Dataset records
----

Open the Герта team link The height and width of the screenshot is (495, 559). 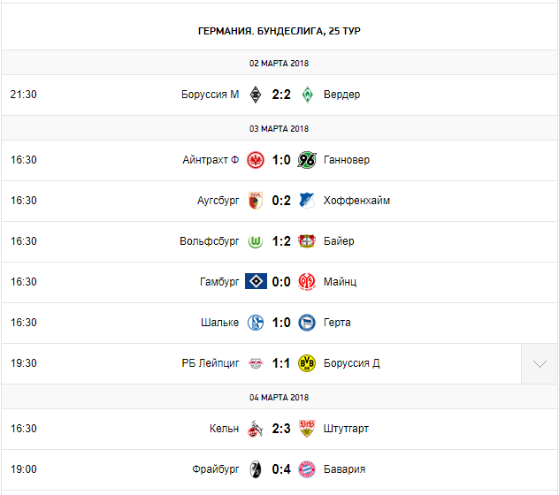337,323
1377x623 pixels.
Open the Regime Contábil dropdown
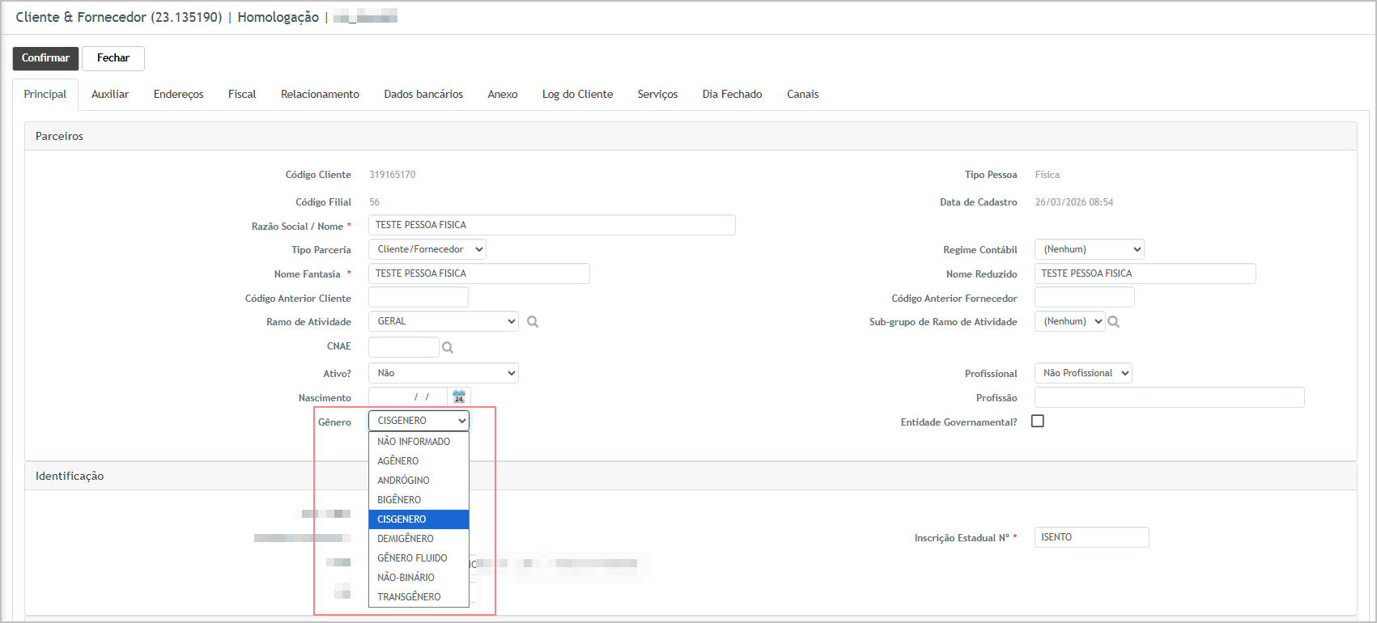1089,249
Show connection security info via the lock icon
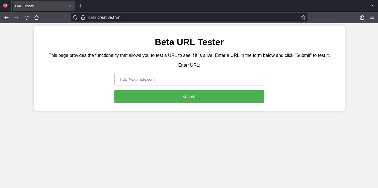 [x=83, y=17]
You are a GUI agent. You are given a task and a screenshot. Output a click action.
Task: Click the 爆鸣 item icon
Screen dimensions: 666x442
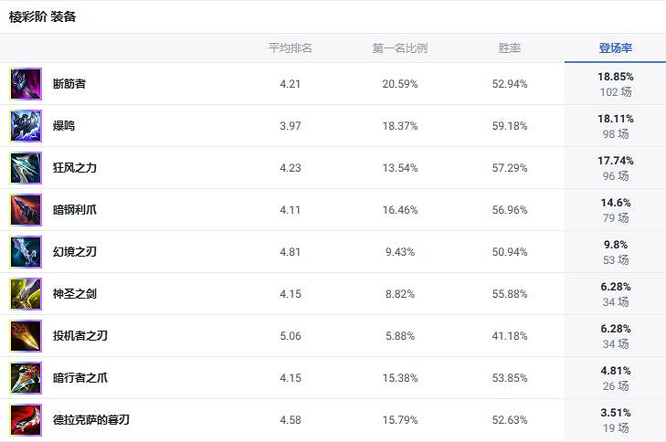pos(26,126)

----

» Directions
Reproduce word for word the lines from the line with "You are a GUI" to the end of the entries above, both included, but leave the pictures out.

» Result of the task
You are a GUI agent. You are given a task and a screenshot. Output a click action.
Task: Click the 爆鸣 item icon
Screen dimensions: 666x442
pos(26,126)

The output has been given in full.